GoGo Board Stanford Fellowship

The goal of the GoGo Board Stanford Fellowship is to fund projects to help the improvement and dissemination of the GoGo platform. This fellowship is funded by a Google Faculty Award. Examples of projects that can be funded by a fellowship are:

New add-on boards/sensor/output devices for the GoGo Board

  • GPS, capacitive sensing, wifi, bluetooth, sensor multiplexing.
  • Low cost chemical sensors.
  • New output devices (easy to use servos, geared motors, etc.)

New software

  • Modules to connect the GoGo Board to other software, new programming environments.


  • Curricula for robotics, science, engineering, or interactive art.
  • After-school programs.


  • School kits ready to be used in classrooms or other learning environments.

Important information

  • Projects take typically three months to completion.
  • The fellowship offers a total of US$ 500.00 per project (not per month).
  • The funds will be sent to the awardees by check or international wire. Stanford will cover the wire fees but not any local fees charged by your banks to withdraw the funds.
  • Groups are welcome to apply.
  • Depending on funding availability and results of the work, the fellowships can be renewed once (for the same person/group).

How to apply

Send the following documentation to gogofellowship@gse.stanford.edu:

  1. A completed application form with your name, address, telephone, email, and website.
  2. Your current CV.
  3. If possible, a portfolio of previous work (or links to websites).
  4. Up to two pages describing the proposed work. 

Past Fellows



Nuttaphon Sonthikhun

Department of Computer Engineering, Chiang Mai University, Thailand

Summer 2010 Project: A new Python-based environment for the GoGo Board. This is the beginning of a new platform that will replace the existing GoGo Monitor software.
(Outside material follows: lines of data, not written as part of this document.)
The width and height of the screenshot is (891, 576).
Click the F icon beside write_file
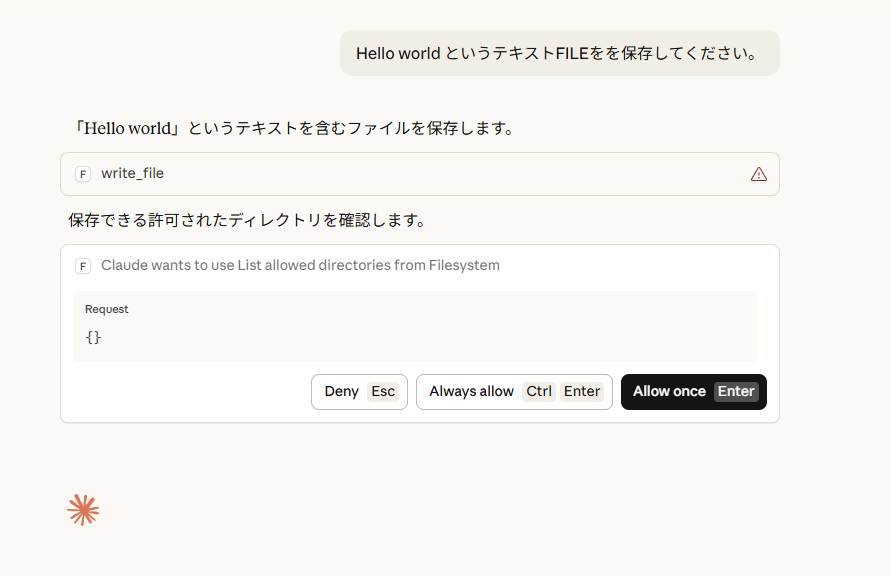click(83, 174)
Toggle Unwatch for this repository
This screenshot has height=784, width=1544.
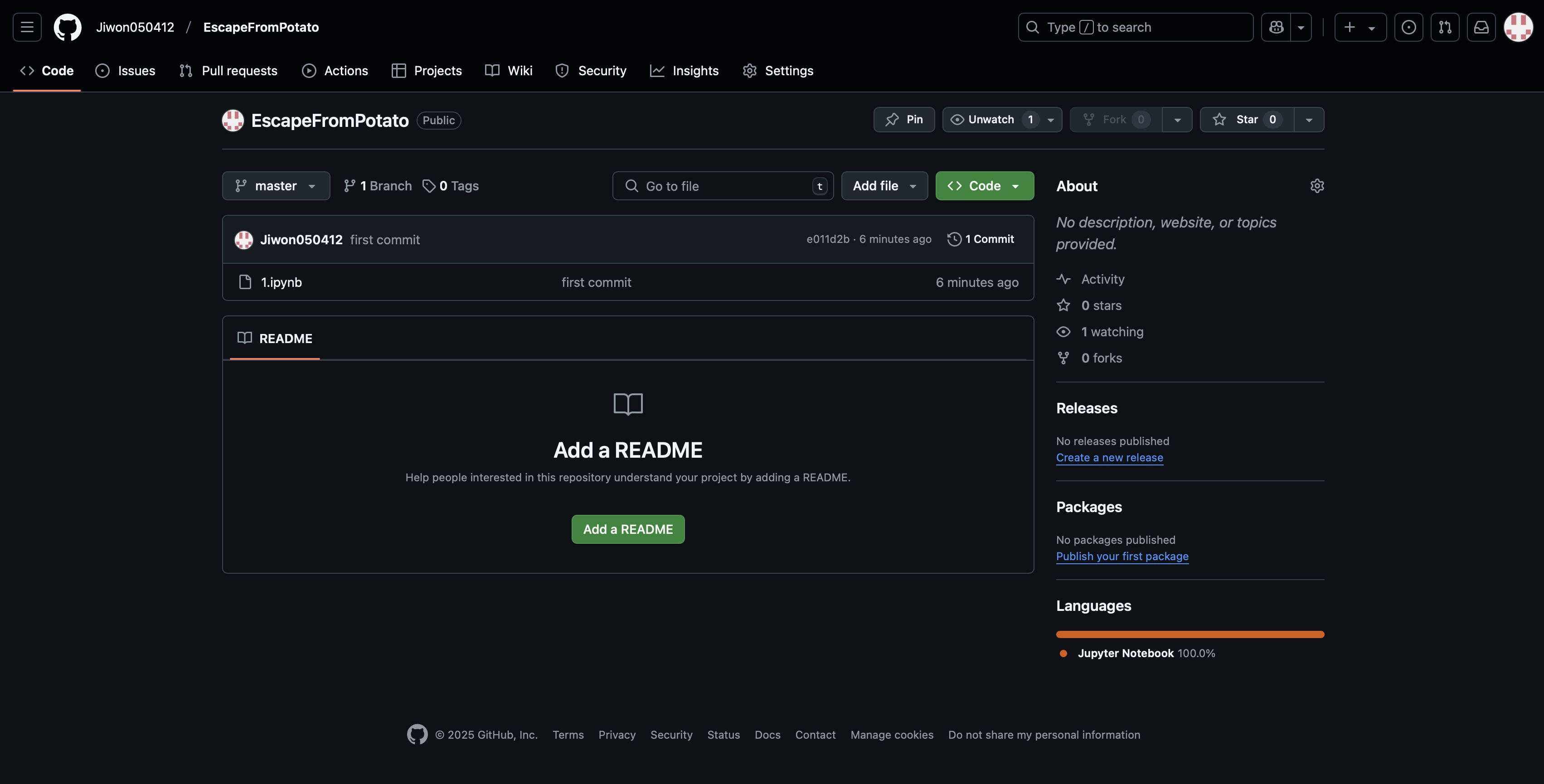point(991,119)
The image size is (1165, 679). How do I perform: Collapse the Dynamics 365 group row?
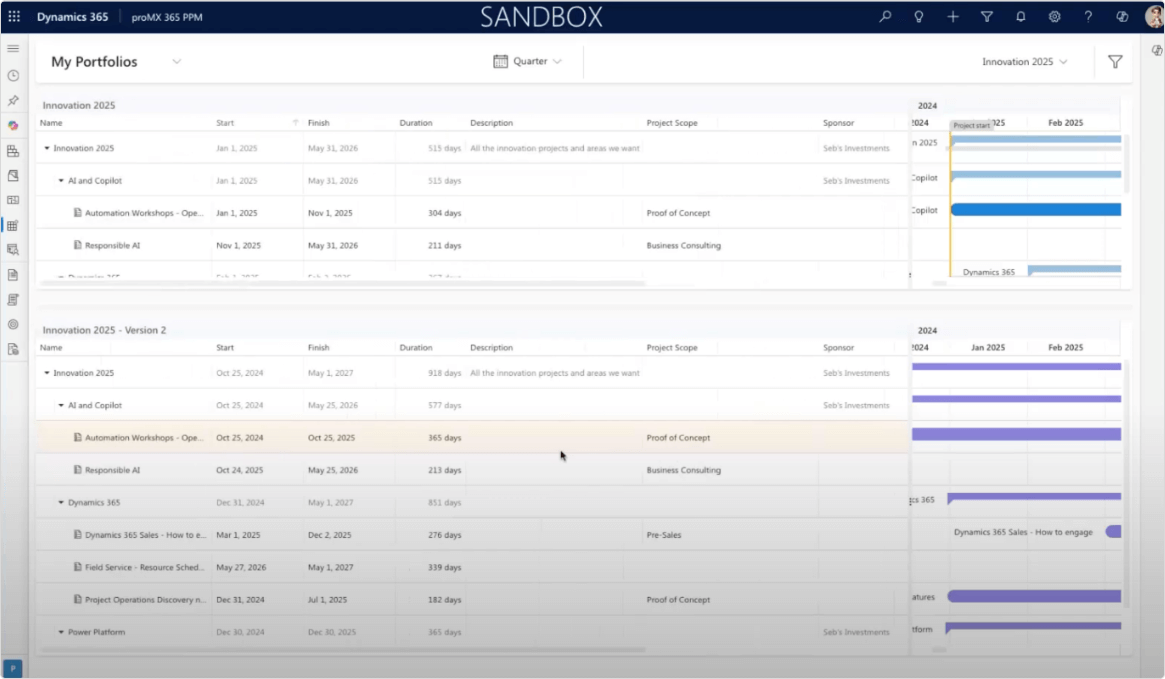pos(61,503)
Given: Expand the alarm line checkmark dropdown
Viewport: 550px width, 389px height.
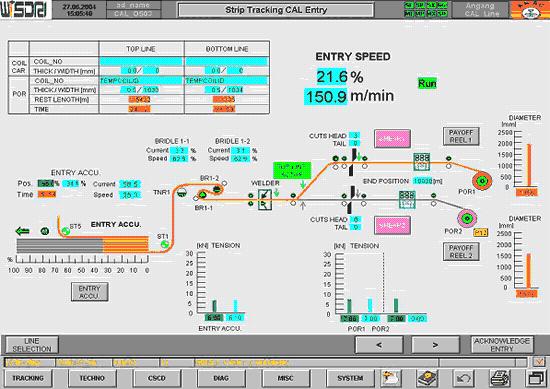Looking at the screenshot, I should (x=539, y=362).
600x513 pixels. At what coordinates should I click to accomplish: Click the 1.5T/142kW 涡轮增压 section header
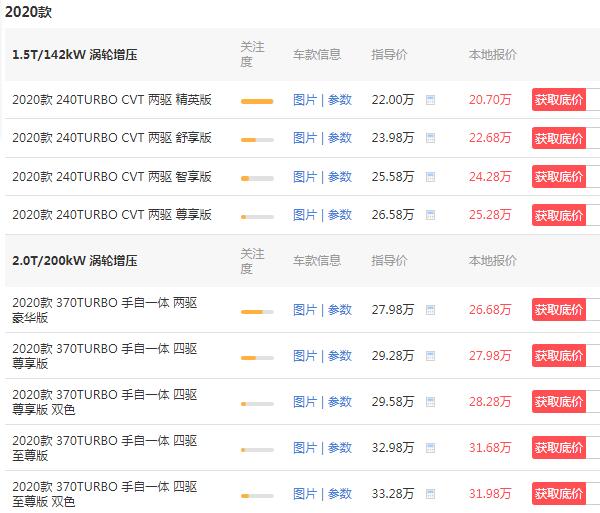coord(75,54)
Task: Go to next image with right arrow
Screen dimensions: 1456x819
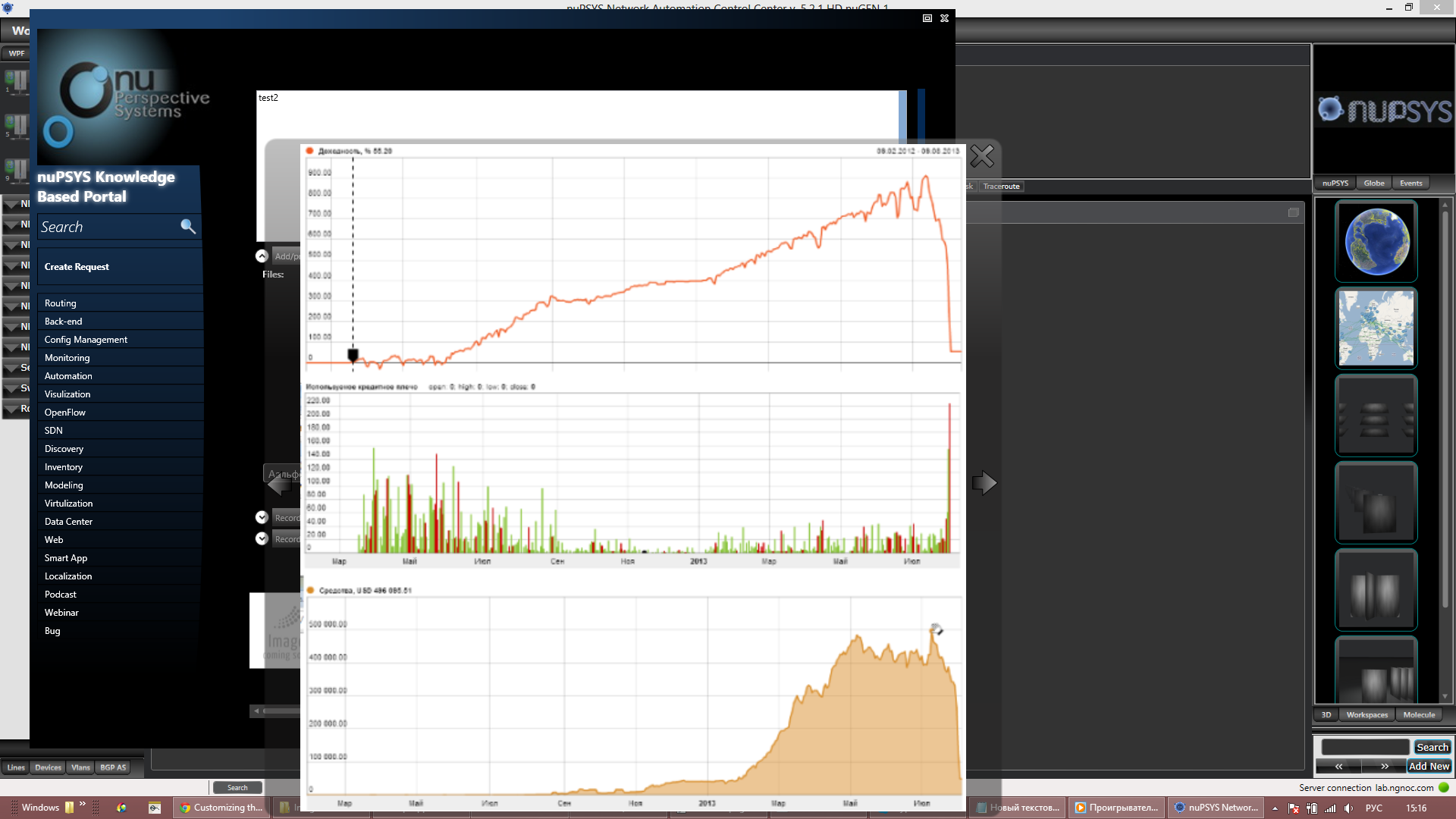Action: click(984, 482)
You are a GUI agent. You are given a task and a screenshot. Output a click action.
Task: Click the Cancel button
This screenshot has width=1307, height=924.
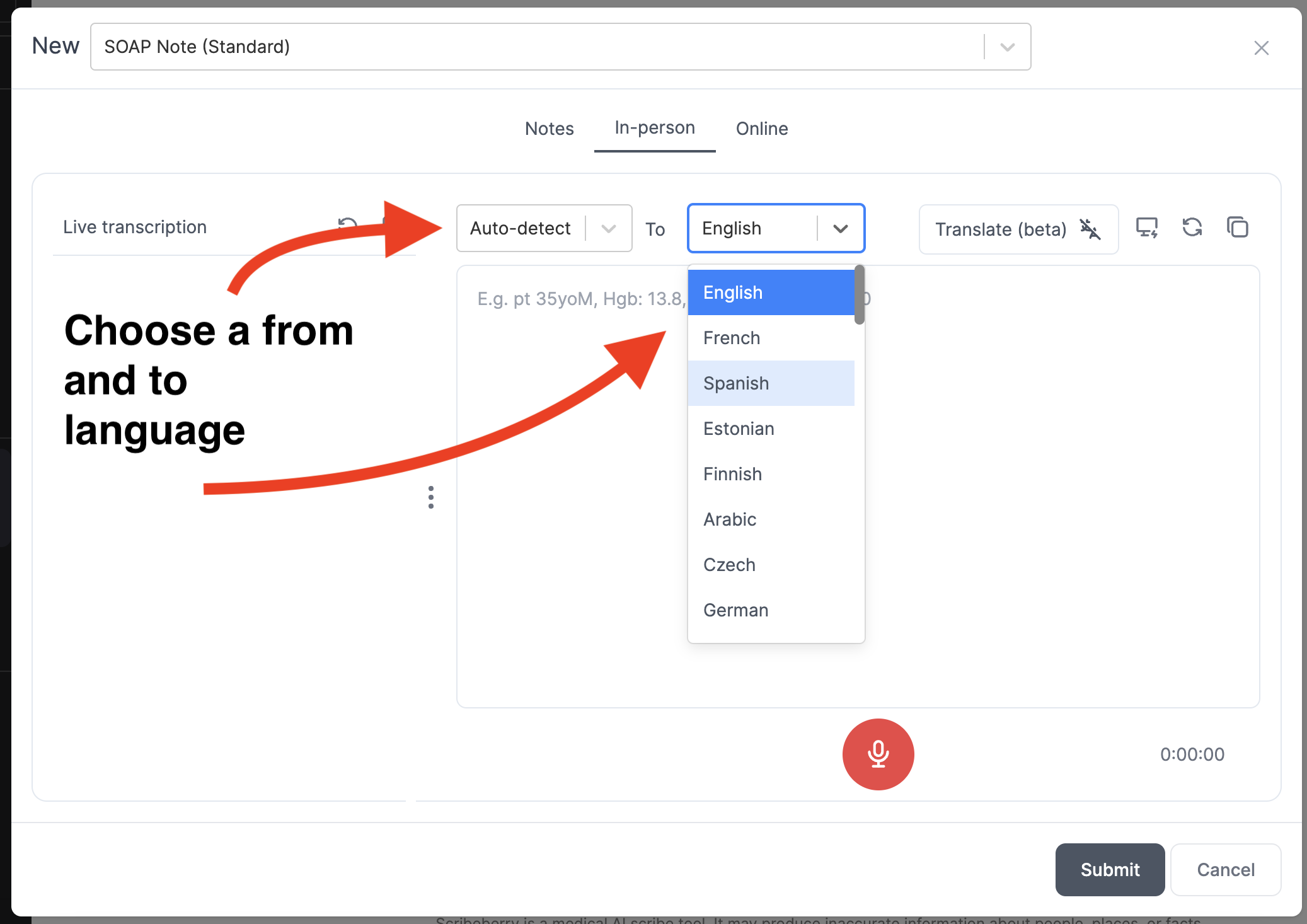pyautogui.click(x=1225, y=870)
Pakawat Sangphetwattanakul

Department of Computer Engineering, Chiang Mai University, Thailand

Summer 2010 Project: Developed a HID USB firmware for the GoGo Board. HID allows the GoGo Board to be truly plug-and-play. No driver is needed and the computer can automatically discover the GoGo Board without requiring a COM port number.


Lionel Michel

Lionel Michel

Department of Interface Design, University of Applied Sciences Potsdam, Germany

Summer 2010 Project: Development of the Fritizing module for the GoGo Board

Gilson Domingues

Gilson Domingues

Department of Game Design and Digital Design, Anhembi Morumbi University, Brazil

Autumn 2010 Project: Development of the shield module for the GoGo Board


Lucas Tanure

Undergraduate student of Computer Science, State University Campinas, Brazil.

GoGo Shield: Development of the shield for Arduino be like GoGo Board.